The Constitution is divided into fourteen chapters. Sierra Leone is a constitutional republic with a directly elected president that serves as the head of state, head of government, and commander-in-chief of the armed forces. The president is elected for a term of five years for a maximum of two terms. Ministers of State and members of Sierra Leone's judiciary are appointed by the president and confirmed by the parliament through majority vote. Sierra Leone has a unicameral legislature and the constitution provides for an independent judiciary vested with the power of judicial review. The constitution offers specific protections of fundamental human rights, individual liberty and justice and places restrictions on the powers of government over the people. It can be amended through a bill of parliament that is subject to the approval of a referendum. The Constitution was last amended in 2016.

== Background ==

=== Constitutional Tutelage ===
Sierra Leone's constitutional development originated from a British understanding of government. Originally a settlement for freed slaves, control of Sierra Leone was granted by charter to the Sierra Leone Company. Thus, the first form of government for Sierra Leone was company rule.

Sierra Leone was proclaimed a Crown Colony in 1808. The Governor was appointed by the Crown, and he was empowered to appoint members to the Advisory Council which consisted of the colonial secretary, the chief justice, and one "unofficial" member chosen by the Governor from among the inhabitants of the colony.
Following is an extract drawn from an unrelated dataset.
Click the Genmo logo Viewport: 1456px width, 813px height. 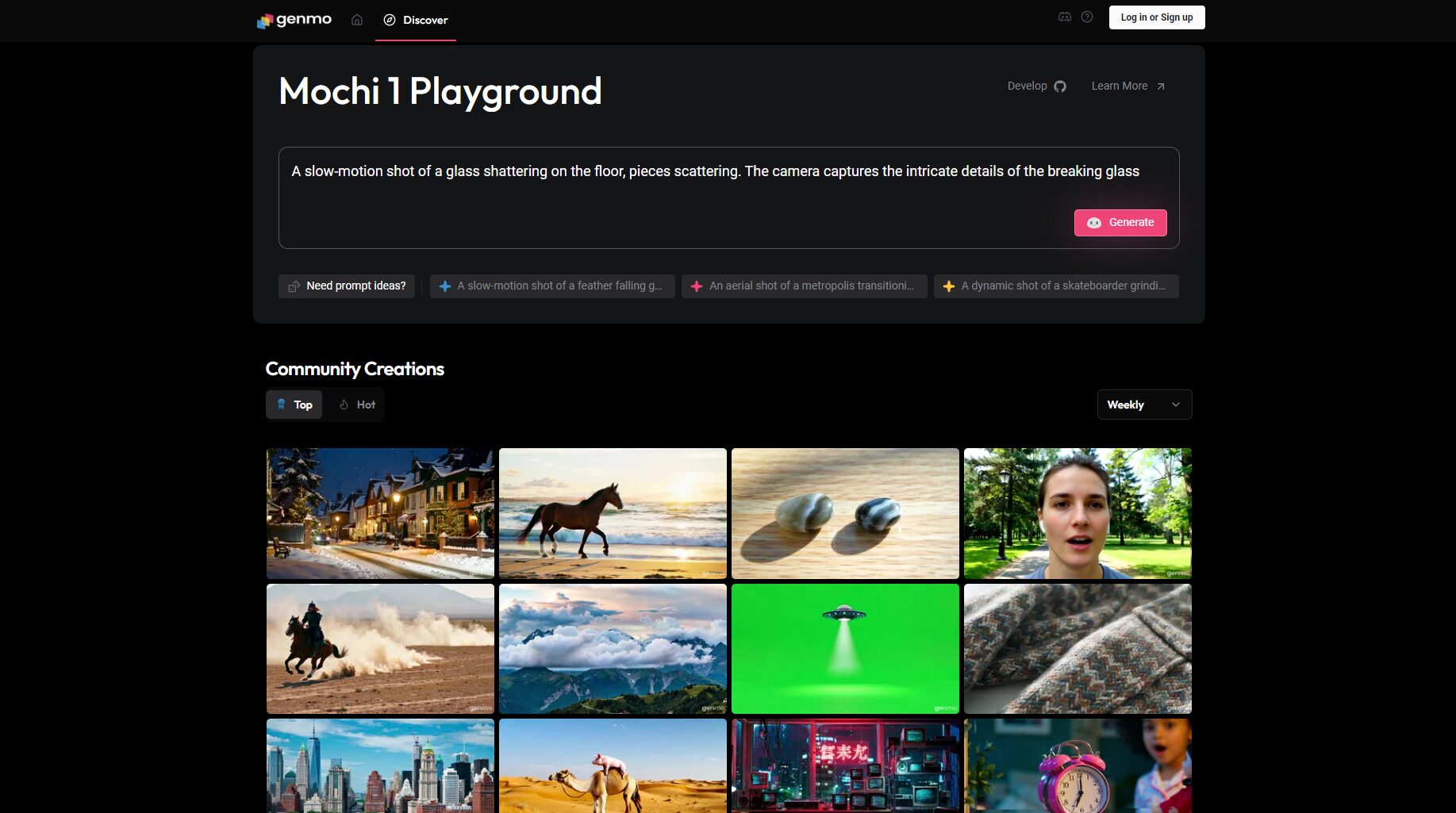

In 1863 the Advisory Council was reconstituted as a Legislative Council and an Executive Council was also created. The Executive Council was composed of members appointed by the Governor, and the Legislative Council only consisted of a small minority of high status Sierra Leoneans nominated by the government. The goal of this institutional change was to provide for more efficient management of the colony and was not an attempt to prepare Sierra Leone for self-government.

In 1893 the colonial authorities allowed for the election of a municipal council in Freetown.
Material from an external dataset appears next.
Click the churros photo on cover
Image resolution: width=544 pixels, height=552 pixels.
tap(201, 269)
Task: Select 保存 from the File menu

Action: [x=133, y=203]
In 1895 the Crown acquired jurisdiction over adjoining territories to the Colony and proclaimed them to be a British Protectorate. While the Colony and the Protectorate remained legally heterogeneous until 1924, the Crown was able to legislate in a concurrent fashion over the two proximate territories. The 1924 constitution extended the jurisdiction of the Legislative Council and Executive Council to include the protectorate. In effect, this motivated the legal understanding for a united Sierra Leone. The Legislative Council also allowed unofficial members to be elected to it.

In 1951 a new constitution was declared for Sierra Leone by the governor, George Beresford-Stooke. A major step toward self-governance, an "unofficial" majority in the Legislative Council was introduced along with a corresponding decrease in the number of seats allocated for high-status members. Two years later, the Legislative Council was enlarged to 30 members of which 14 members were elected to represent the Protectorate. The Executive Council was also reorganized to require the Governor to appoint at least 4 members to the council from among the elected members of the Legislative Council. Some of these members of the Executive Council, including Milton Margai, were accorded ministerial oversight over various sectors of government.
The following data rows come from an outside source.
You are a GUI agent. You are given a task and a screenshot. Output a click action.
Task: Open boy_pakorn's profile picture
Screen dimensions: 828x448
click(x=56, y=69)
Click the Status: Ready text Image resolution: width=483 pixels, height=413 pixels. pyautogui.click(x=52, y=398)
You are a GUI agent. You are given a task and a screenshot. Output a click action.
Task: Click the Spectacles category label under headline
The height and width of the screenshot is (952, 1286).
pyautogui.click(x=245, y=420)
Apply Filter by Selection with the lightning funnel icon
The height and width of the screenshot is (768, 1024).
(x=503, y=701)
More constitutional changes came in 1956 which widened the franchise for legislative elections. Women who met certain literacy and economic qualifications were allowed to vote and secret ballots were introduced. Elections were scheduled for early 1957 and the Legislative Council was to be replaced by a House of Representatives with 58 seats. The Executive Council was reformed in 1958 to include the appointment of a Premier who had support from a majority in the House of Representatives. On advice from the Premier, the Governor was required to appoint and allocate responsibilities to the Ministers. Milton Margai was appointed to that role.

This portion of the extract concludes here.